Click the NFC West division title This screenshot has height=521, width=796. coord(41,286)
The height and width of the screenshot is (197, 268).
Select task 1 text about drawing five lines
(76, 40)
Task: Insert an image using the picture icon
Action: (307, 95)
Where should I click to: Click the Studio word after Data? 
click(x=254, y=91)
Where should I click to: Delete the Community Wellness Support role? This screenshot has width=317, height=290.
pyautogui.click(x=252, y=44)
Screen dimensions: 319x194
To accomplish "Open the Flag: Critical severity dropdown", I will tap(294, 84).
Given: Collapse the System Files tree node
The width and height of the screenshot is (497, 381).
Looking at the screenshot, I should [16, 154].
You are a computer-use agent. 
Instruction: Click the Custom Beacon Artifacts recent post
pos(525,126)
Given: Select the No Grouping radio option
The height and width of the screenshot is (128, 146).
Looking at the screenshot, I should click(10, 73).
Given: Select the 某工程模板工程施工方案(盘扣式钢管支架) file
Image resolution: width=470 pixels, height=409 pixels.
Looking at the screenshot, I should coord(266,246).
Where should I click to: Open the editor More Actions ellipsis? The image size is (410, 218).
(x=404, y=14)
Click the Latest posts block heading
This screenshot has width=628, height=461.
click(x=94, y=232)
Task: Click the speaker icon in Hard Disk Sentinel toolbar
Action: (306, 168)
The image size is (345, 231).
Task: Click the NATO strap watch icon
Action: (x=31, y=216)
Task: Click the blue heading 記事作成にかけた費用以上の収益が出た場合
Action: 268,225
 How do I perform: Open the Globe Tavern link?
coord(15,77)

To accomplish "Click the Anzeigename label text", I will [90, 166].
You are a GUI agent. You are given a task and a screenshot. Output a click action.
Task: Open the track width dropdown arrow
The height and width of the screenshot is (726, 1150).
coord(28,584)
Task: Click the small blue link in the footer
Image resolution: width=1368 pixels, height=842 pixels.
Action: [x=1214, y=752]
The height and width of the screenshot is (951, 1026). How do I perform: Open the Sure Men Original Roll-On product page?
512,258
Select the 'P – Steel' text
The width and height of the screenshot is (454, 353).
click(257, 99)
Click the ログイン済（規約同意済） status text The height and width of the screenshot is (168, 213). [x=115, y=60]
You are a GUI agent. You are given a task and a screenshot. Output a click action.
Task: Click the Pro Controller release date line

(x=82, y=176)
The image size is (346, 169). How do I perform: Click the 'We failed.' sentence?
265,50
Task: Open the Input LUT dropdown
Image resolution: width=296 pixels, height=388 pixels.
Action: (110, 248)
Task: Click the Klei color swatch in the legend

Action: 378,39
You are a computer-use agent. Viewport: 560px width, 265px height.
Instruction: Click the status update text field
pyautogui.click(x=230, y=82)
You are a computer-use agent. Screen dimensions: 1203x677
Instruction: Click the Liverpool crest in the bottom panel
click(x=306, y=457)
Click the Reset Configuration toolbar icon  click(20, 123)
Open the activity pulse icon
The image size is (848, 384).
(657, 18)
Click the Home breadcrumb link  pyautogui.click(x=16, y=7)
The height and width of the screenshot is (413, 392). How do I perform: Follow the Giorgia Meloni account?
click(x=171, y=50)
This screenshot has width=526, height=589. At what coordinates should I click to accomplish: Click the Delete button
#####
# Prompt
Scan the listing above for the word "dimensions" and copy every line that holds it.

# Result for this exercise
Screen dimensions: 319x194
You are a computer-use agent. Screen dimensions: 1203x677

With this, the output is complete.